Environmental responsibility

AI and automation are powerful tools, but they are not environmentally neutral.

The infrastructure that supports AI systems consumes energy and resources and has a real carbon footprint. We do not ignore this cost, or treat it as someone else’s problem.

For this reason environmental impact is part of how we plan and use this technology, not an afterthought.

Restraint before scale

Our starting position is simple: AI should only be used where it is genuinely necessary.

Because we begin by understanding how work actually happens, many engagements result in:

  • smaller systems,
  • reduced data movement and processing,
  • reuse of existing tools and infrastructure,
  • or a decision not to introduce Ai at all.

Avoiding unnecessary technology is often the easiest way to reduce environmental impact.

Designing for proportionate use

Where automation and AI are appropriate, we design systems in proportion to the tasks in hand.

In practice, this means:

  • running processes only when needed,
  • limiting data transfers, and operations.

We treat environmental cost as another form of operational cost: something to be minimised.

Optional carbon offset integration

For organisations that wish to go further, our systems can be customised to support carbon offsetting as part of day-to-day operations.

We offer integration with our partner Ecologi, enabling automatic tree planting based on system usage.

This functionality can be aligned with existing environmental, ESG, or carbon control policies.

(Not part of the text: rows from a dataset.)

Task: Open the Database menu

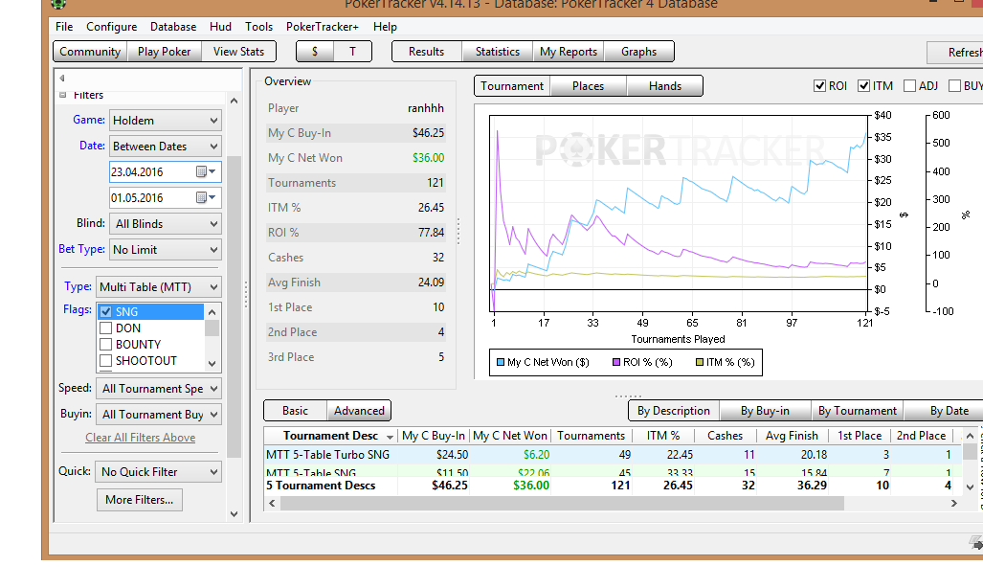Action: point(173,27)
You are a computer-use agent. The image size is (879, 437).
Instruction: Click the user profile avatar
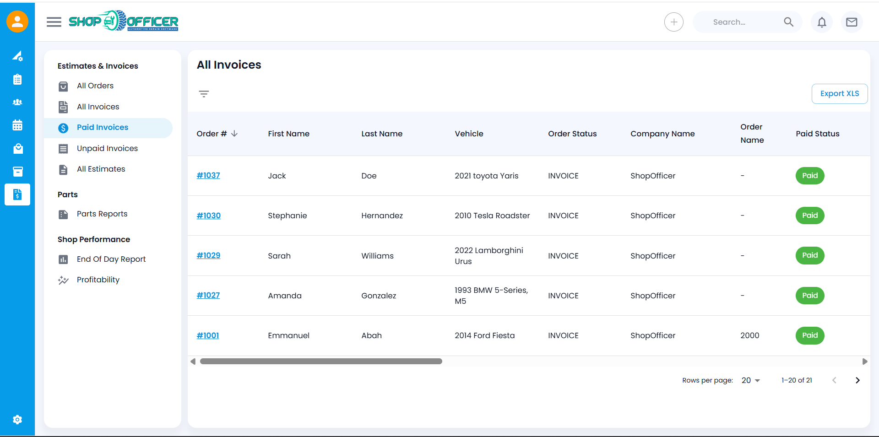click(x=17, y=22)
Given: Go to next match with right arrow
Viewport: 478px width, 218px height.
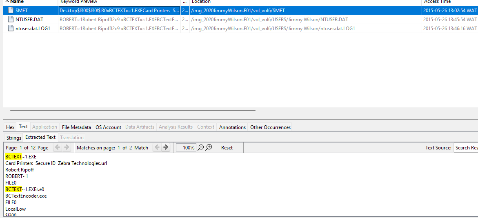Looking at the screenshot, I should [166, 147].
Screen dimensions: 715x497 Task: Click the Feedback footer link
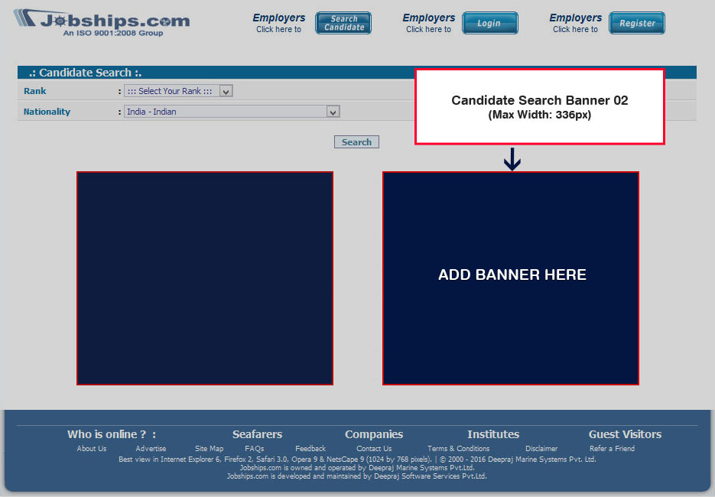click(x=310, y=449)
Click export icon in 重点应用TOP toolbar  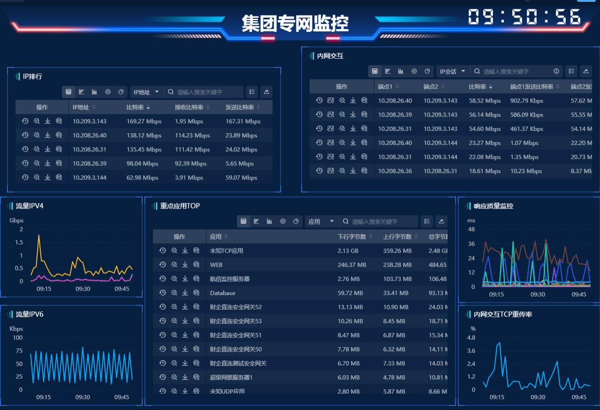(441, 222)
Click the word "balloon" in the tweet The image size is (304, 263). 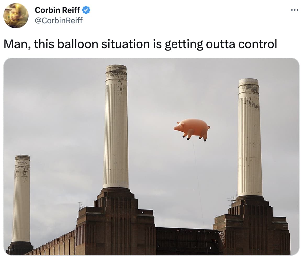pyautogui.click(x=78, y=44)
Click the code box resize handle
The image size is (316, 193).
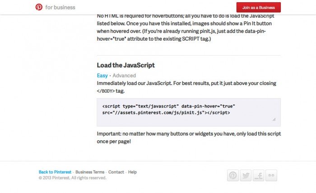tap(274, 120)
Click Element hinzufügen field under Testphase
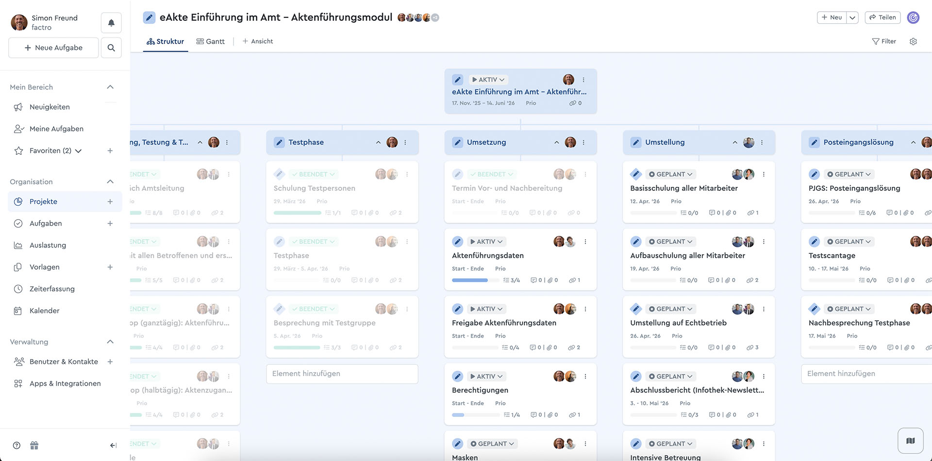The image size is (932, 461). point(342,374)
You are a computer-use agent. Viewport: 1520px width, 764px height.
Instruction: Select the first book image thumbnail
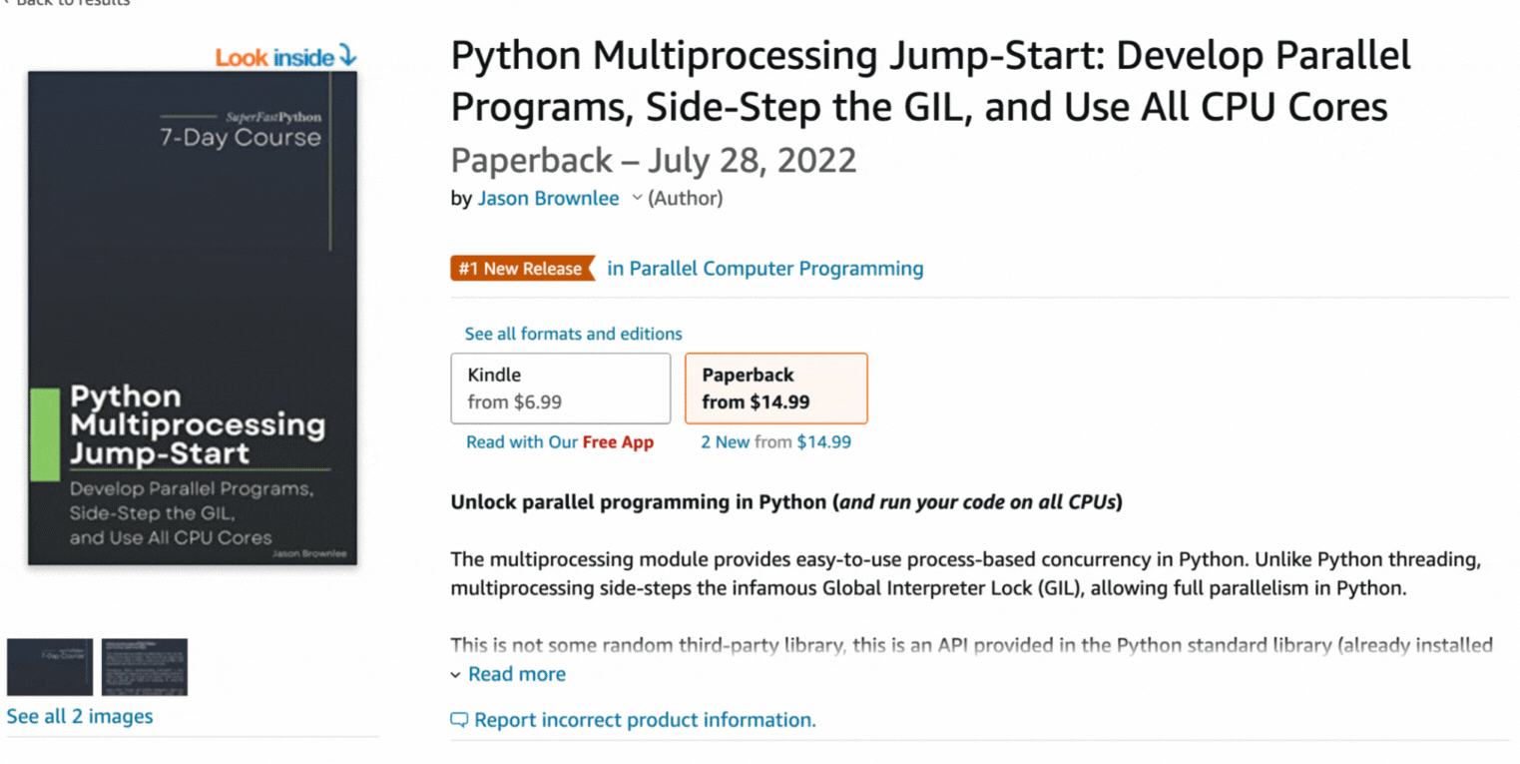(x=50, y=666)
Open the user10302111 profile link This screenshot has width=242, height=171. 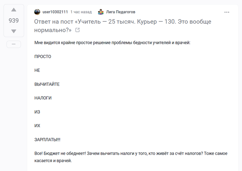tap(55, 12)
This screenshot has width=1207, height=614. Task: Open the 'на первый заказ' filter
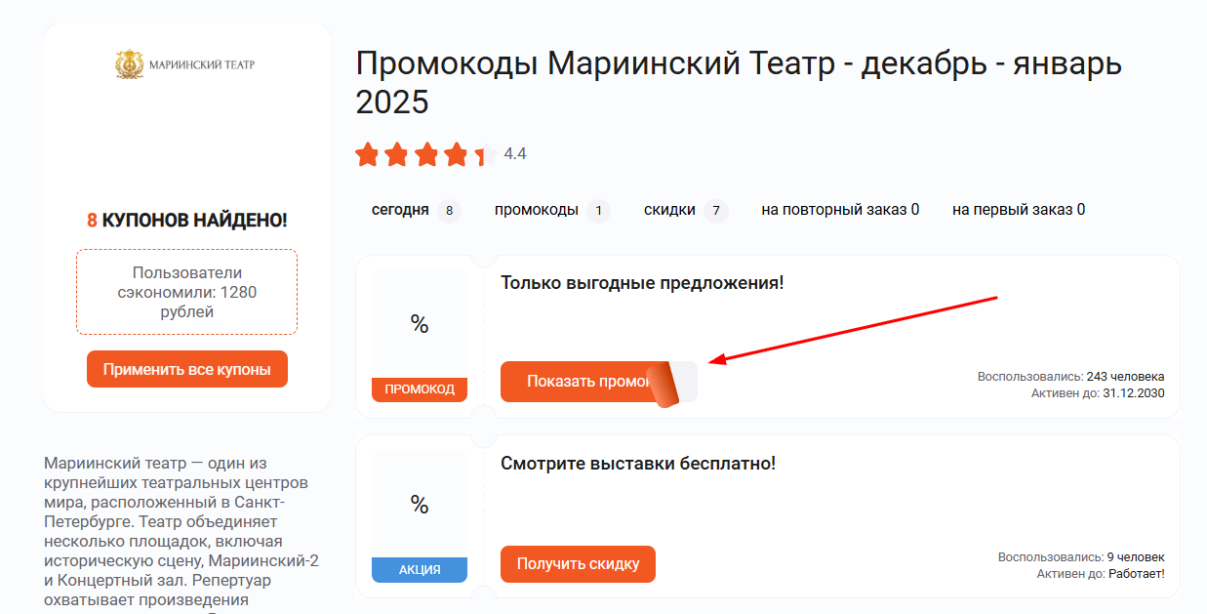[1018, 209]
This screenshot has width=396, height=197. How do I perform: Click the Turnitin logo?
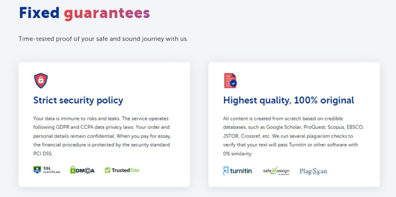click(238, 171)
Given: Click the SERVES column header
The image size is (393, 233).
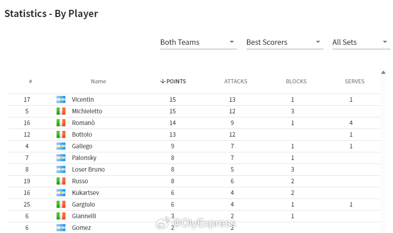Looking at the screenshot, I should (354, 82).
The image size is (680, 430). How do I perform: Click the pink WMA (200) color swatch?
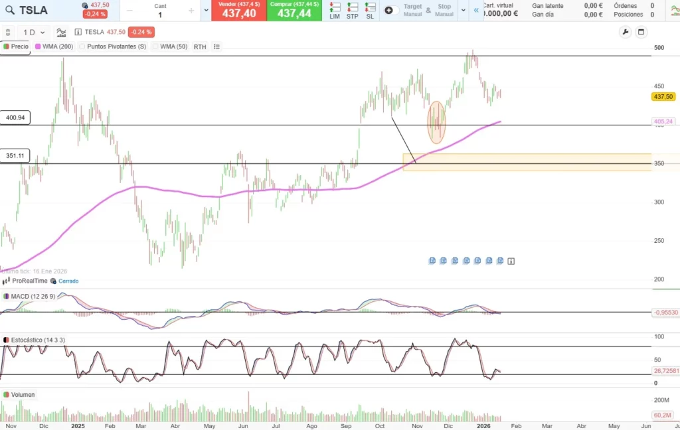tap(38, 47)
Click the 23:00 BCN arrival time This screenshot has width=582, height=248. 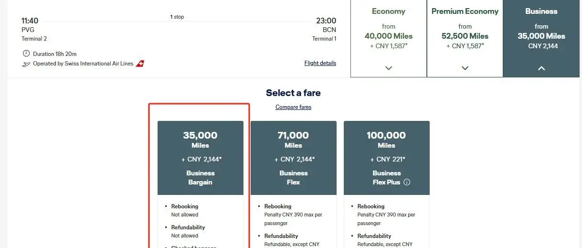[326, 21]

How we apply this in practice

We also apply this approach to our own work.

We track our own AI and system usage and offset a proportion of the impact through tree planting.

Our forest can be viewed directly on the Ecologi website.

This is not a solution to the environmental cost of AI, but it is a practical step toward managing it transparently and responsibly.

Good technology decisions should reduce pressure on people, on organisations, and on the systems they depend on. Environmental impact is part of that picture.